The rise of fake news

Real vs Fake News Illustration
Lorraine Cook/THE REVIEW
Why has fake news been on the rise and what makes it such an impactful part of society?

BY
SENIOR REPORTER

In early December, Edgar Maddison Welch fired an assault rifle inside a Washington, D.C. pizzeria as horrified customers and employees fled the restaurant, according to a report from The New York Times. No one was hurt, and the 28-year-old North Carolinian was arrested. The Times reported that Maddison told police he had been investigating a fake news story claiming that the pizzeria was involved in a child sex ring headed by Hillary Clinton and her campaign manager, John Podesta.

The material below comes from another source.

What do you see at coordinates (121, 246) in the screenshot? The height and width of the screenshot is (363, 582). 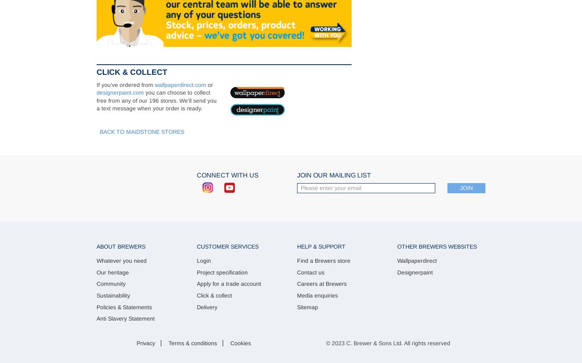 I see `'About Brewers'` at bounding box center [121, 246].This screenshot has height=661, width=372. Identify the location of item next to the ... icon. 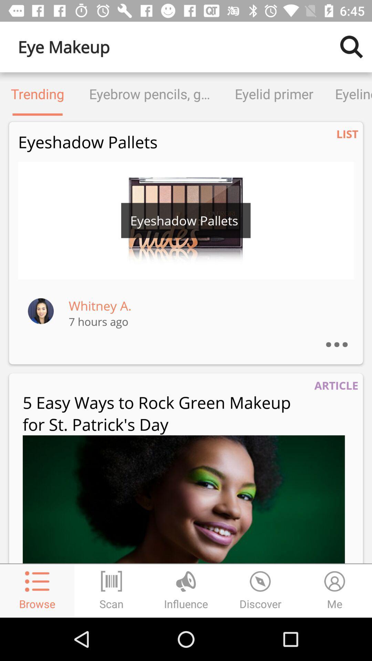
(100, 305).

What has been named “Pizzagate” across the internet is a reminder of how impactful fake news can become. Deborah Gump, the director of the university’s journalism program, says fake news is intentionally created to deceive and distract an audience, and are not not simply journalistic mistakes.

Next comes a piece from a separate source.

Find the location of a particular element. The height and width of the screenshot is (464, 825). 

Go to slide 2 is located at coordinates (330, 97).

“When news stories have mistakes in them, we correct them,” Gump says. “But the fake stories in the news now were written with malicious intent.”

False news, and an overall lack of reliance on facts, has become such an impactful phenomenon that the word “post-truth” was named Oxford Dictionary’s word of the year for 2016. During the presidential election last year, people were inundated with fake news stories through social media. These fake stories include Pope Francis endorsing Donald Trump for president, the murder-suicide of an FBI agent who was said to have leaked Hillary Clinton’s e-mails and President Obama banning the Pledge of Allegiance in schools across the country (the last of which was seen over two million times on Facebook, according to a Buzzfeed report).

Fake news, which communications professor Lydia Timmins defines as the false accounting of events to an audience, continues to evolve in 2017.

When President Trump took issue with CNN’s reporting, he told CNN’s senior White House correspondent Jim Acosta that his news channel is “fake news,” and the accusation was broadcasted on all major news networks. President Trump also tweeted that “any negative polls are fake news.” Timmins says Trump’s comments expand the definition of fake news to include anything that an individual does not like.

Timmins, who has more than 20 years of experience as a television journalist, says individuals in positions of power have influence over what people believe is real. She says President Trump is laying the groundwork for his audience to question the truth.

“What he is doing is planting the kernels or the seeds of doubt in the minds of all who hear him,” Timmins says, adding that planting those seeds might make people doubt what is real.

And when people start questioning reality, it is difficult to correct their thinking.

A recent Pew Research Center survey shows how U.S. adults interact with fake news. The survey found that about a quarter of adults have shared fake news stories, both knowingly and unknowingly. Thirty-two percent of adults see false political news online, and 39 percent of adults say they sometimes see fake news.

With so many false reports circulating the web, it seems impossible to keep up with the truth. A study from Indiana University found a 13-hour gap between the publication of fake news and a subsequent publication debunking the false news. By the time a debunking article is published, it is often too late for a false idea to be corrected in the minds of many citizens.

Timmins says that it is difficult to fight the speed of fake news, but there are steps that both journalists and citizens can take to combat false narratives. It starts with verifying the truth before spreading a falsehood.

“The journalists need to do a better job, and the audience needs to care about having a place in our republic, in our participatory democracy,” Timmins says. “We need to care, as citizens, that what we are saying and doing is right and is true and is what is needed to put the country forward.”

Gump also believes that citizens can help reduce the impact of false reports. She says the best way to slow the spread of fake news is by using peer pressure on social media to demand the truth.

“As social media spreads it, social media can help stop it,” Gump says. “Fight back is what I say.”

Senior Reporter, Jack Beatson, contributed to this article.